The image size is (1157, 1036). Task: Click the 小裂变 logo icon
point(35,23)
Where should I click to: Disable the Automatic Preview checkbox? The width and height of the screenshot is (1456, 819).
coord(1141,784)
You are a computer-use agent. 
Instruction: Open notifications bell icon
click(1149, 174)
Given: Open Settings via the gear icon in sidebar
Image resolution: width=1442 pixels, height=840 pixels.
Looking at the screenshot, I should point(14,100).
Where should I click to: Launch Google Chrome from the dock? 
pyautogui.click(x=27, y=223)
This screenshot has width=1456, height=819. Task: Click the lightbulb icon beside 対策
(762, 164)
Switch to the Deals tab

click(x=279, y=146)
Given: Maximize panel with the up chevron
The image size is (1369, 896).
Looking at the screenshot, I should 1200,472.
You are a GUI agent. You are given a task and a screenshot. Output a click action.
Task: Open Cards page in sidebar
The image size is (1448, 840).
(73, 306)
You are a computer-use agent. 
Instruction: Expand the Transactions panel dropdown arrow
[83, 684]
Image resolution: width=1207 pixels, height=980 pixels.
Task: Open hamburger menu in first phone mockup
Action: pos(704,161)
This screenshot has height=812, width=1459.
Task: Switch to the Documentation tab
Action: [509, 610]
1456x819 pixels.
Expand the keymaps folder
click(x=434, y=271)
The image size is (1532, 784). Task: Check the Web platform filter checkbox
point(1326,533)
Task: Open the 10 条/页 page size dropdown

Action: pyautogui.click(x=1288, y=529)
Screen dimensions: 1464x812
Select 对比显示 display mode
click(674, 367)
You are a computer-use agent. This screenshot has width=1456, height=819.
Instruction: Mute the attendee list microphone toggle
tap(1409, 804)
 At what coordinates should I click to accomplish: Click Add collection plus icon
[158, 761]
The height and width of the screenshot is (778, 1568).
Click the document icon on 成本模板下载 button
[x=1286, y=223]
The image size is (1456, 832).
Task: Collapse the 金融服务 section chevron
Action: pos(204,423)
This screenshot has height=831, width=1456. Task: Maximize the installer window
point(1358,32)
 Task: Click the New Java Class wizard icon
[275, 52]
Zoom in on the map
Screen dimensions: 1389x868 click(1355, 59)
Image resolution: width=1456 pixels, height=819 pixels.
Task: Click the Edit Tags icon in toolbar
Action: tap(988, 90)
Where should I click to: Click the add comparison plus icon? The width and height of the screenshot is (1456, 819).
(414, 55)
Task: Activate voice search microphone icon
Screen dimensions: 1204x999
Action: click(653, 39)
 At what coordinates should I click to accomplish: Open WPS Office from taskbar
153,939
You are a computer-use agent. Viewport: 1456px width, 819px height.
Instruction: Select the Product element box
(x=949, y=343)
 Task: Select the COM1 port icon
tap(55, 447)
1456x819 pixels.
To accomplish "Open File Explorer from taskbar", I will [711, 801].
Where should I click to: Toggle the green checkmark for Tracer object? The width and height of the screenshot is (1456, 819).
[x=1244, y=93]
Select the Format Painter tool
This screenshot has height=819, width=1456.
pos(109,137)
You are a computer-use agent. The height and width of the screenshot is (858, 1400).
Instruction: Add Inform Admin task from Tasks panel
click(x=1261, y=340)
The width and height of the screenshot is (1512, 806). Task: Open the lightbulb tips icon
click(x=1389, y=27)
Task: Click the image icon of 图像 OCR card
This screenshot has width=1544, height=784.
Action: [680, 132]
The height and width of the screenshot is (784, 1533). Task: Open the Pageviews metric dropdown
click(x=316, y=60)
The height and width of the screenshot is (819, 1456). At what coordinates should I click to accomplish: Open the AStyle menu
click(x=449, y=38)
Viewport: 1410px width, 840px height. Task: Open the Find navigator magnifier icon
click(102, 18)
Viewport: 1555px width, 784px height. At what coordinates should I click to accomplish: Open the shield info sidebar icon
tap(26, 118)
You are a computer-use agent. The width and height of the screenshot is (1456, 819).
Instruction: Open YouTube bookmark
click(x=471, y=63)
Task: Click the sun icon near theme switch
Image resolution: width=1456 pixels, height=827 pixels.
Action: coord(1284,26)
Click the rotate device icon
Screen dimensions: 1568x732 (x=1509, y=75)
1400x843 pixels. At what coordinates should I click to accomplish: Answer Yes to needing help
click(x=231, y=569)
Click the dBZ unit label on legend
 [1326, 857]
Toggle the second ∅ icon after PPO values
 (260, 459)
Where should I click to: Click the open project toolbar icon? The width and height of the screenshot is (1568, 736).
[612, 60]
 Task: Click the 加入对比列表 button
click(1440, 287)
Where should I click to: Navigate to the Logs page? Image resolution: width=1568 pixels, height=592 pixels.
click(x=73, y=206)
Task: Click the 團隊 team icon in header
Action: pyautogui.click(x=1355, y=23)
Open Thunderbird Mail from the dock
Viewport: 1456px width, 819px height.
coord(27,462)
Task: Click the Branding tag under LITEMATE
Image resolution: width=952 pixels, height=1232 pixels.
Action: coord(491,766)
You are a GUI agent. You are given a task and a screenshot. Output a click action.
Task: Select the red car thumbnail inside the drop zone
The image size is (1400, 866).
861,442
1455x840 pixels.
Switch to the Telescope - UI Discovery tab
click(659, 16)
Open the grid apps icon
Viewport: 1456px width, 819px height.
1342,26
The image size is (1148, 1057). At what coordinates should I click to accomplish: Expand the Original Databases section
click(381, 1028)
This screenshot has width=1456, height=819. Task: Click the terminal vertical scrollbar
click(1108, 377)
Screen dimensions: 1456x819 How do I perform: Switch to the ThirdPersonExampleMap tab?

**PROBLEM DESCRIPTION**
Each record above should be transcribed exactly.

**COMPLETED TASK**
The image size is (1157, 1036). Task: Click the 小裂变 logo icon
point(35,23)
Where should I click to: Disable the Automatic Preview checkbox? The width and height of the screenshot is (1456, 819).
coord(1141,784)
You are a computer-use agent. 
Instruction: Open notifications bell icon
click(1149, 174)
Given: Open Settings via the gear icon in sidebar
Image resolution: width=1442 pixels, height=840 pixels.
Looking at the screenshot, I should point(14,100).
Where should I click to: Launch Google Chrome from the dock? 
pyautogui.click(x=27, y=223)
This screenshot has width=1456, height=819. Task: Click the lightbulb icon beside 対策
(762, 164)
Switch to the Deals tab

click(x=279, y=146)
Given: Maximize panel with the up chevron
The image size is (1369, 896).
Looking at the screenshot, I should 1200,472.
You are a GUI agent. You are given a task and a screenshot. Output a click action.
Task: Open Cards page in sidebar
The image size is (1448, 840).
(73, 306)
You are a computer-use agent. 
Instruction: Expand the Transactions panel dropdown arrow
[83, 684]
Image resolution: width=1207 pixels, height=980 pixels.
Task: Open hamburger menu in first phone mockup
Action: pos(704,161)
This screenshot has height=812, width=1459.
Task: Switch to the Documentation tab
Action: [509, 610]
1456x819 pixels.
Expand the keymaps folder
click(x=434, y=271)
The image size is (1532, 784). Task: Check the Web platform filter checkbox
point(1326,533)
Task: Open the 10 条/页 page size dropdown

Action: pyautogui.click(x=1288, y=529)
Screen dimensions: 1464x812
Select 对比显示 display mode
click(674, 367)
You are a computer-use agent. This screenshot has width=1456, height=819.
Instruction: Mute the attendee list microphone toggle
tap(1409, 804)
 At what coordinates should I click to accomplish: Click Add collection plus icon
[158, 761]
The height and width of the screenshot is (778, 1568).
Click the document icon on 成本模板下载 button
[x=1286, y=223]
The image size is (1456, 832).
Task: Collapse the 金融服务 section chevron
Action: pos(204,423)
This screenshot has height=831, width=1456. Task: Maximize the installer window
point(1358,32)
 Task: Click the New Java Class wizard icon
[275, 52]
Zoom in on the map
Screen dimensions: 1389x868 click(1355, 59)
Image resolution: width=1456 pixels, height=819 pixels.
Task: Click the Edit Tags icon in toolbar
Action: tap(988, 90)
Where should I click to: Click the add comparison plus icon? The width and height of the screenshot is (1456, 819).
(414, 55)
Task: Activate voice search microphone icon
Screen dimensions: 1204x999
Action: click(653, 39)
 At what coordinates should I click to accomplish: Open WPS Office from taskbar
153,939
You are a computer-use agent. Viewport: 1456px width, 819px height.
Instruction: Select the Product element box
(x=949, y=343)
 Task: Select the COM1 port icon
tap(55, 447)
1456x819 pixels.
To accomplish "Open File Explorer from taskbar", I will [711, 801].
Where should I click to: Toggle the green checkmark for Tracer object? The width and height of the screenshot is (1456, 819).
[x=1244, y=93]
Select the Format Painter tool
This screenshot has height=819, width=1456.
pos(109,137)
You are a computer-use agent. The height and width of the screenshot is (858, 1400).
Instruction: Add Inform Admin task from Tasks panel
click(x=1261, y=340)
The width and height of the screenshot is (1512, 806). Task: Open the lightbulb tips icon
click(x=1389, y=27)
Task: Click the image icon of 图像 OCR card
This screenshot has width=1544, height=784.
Action: [680, 132]
The height and width of the screenshot is (784, 1533). Task: Open the Pageviews metric dropdown
click(x=316, y=60)
The height and width of the screenshot is (819, 1456). At what coordinates should I click to accomplish: Open the AStyle menu
click(x=449, y=38)
Viewport: 1410px width, 840px height. Task: Open the Find navigator magnifier icon
click(102, 18)
Viewport: 1555px width, 784px height. At what coordinates should I click to accomplish: Open the shield info sidebar icon
tap(26, 118)
You are a computer-use agent. The width and height of the screenshot is (1456, 819).
Instruction: Open YouTube bookmark
click(x=471, y=63)
Task: Click the sun icon near theme switch
Image resolution: width=1456 pixels, height=827 pixels.
Action: coord(1284,26)
Click the rotate device icon
Screen dimensions: 1568x732 (x=1509, y=75)
1400x843 pixels. At what coordinates should I click to accomplish: Answer Yes to needing help
click(x=231, y=569)
Click the dBZ unit label on legend
 [1326, 857]
Toggle the second ∅ icon after PPO values
 (260, 459)
Where should I click to: Click the open project toolbar icon? The width and height of the screenshot is (1568, 736).
[612, 60]
 Task: Click the 加入对比列表 button
click(1440, 287)
Where should I click to: Navigate to the Logs page? Image resolution: width=1568 pixels, height=592 pixels.
click(x=73, y=206)
Task: Click the 團隊 team icon in header
Action: pyautogui.click(x=1355, y=23)
Open Thunderbird Mail from the dock
Viewport: 1456px width, 819px height.
coord(27,462)
Task: Click the Branding tag under LITEMATE
Image resolution: width=952 pixels, height=1232 pixels.
Action: coord(491,766)
You are a GUI agent. You are given a task and a screenshot. Output a click action.
Task: Select the red car thumbnail inside the drop zone
The image size is (1400, 866).
861,442
1455x840 pixels.
Switch to the Telescope - UI Discovery tab
click(659, 16)
Open the grid apps icon
Viewport: 1456px width, 819px height.
1342,26
The image size is (1148, 1057). At what coordinates should I click to accomplish: Expand the Original Databases section
click(381, 1028)
This screenshot has width=1456, height=819. Task: Click the terminal vertical scrollbar
click(1108, 377)
Screen dimensions: 1456x819 How do I perform: Switch to the ThirdPersonExampleMap tab?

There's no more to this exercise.